╔══

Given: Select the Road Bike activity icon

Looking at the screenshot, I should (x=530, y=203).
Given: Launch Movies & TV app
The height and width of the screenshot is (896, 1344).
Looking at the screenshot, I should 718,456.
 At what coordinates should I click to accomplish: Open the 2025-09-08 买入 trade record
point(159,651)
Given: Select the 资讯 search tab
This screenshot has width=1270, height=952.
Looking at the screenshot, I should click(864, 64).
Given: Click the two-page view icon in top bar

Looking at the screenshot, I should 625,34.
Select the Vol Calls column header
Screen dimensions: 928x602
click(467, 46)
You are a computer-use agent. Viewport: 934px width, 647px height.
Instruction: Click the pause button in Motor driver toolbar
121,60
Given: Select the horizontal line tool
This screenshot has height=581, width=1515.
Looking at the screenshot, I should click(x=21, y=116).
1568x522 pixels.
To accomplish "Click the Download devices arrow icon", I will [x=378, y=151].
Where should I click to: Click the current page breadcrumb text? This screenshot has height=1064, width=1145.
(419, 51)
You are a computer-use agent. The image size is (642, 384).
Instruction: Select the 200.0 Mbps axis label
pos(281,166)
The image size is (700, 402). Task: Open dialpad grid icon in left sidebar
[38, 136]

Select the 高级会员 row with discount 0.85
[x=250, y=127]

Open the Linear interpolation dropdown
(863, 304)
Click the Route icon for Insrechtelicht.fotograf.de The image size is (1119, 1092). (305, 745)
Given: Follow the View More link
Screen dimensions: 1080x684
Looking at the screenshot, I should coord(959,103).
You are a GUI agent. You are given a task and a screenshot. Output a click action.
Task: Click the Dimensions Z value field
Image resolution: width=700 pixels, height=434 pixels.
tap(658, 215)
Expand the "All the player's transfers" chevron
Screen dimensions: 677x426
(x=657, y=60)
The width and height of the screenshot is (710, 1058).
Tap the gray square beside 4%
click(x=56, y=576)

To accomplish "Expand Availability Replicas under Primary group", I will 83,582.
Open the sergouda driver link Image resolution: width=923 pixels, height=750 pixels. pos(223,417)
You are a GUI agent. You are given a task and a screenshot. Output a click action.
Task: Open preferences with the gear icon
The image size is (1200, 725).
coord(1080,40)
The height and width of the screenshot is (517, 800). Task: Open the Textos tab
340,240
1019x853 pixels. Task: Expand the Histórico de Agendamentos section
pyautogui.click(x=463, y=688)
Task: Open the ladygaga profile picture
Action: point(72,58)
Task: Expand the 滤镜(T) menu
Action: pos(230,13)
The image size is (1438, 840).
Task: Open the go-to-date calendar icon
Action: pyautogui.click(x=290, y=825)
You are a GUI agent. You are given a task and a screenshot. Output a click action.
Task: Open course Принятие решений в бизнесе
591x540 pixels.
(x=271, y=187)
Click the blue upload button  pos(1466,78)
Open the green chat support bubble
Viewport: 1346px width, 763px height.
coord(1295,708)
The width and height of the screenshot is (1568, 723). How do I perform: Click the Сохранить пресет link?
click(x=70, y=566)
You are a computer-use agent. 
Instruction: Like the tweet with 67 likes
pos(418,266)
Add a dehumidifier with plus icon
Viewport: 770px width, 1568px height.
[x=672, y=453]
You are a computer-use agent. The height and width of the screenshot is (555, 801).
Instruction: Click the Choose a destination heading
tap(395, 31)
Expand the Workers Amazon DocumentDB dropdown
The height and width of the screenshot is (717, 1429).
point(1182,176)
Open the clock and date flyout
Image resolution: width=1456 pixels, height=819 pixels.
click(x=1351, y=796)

╚══

# Work to be completed
Tally the lines above containing "will"; give only the number.

# Reply to the task
2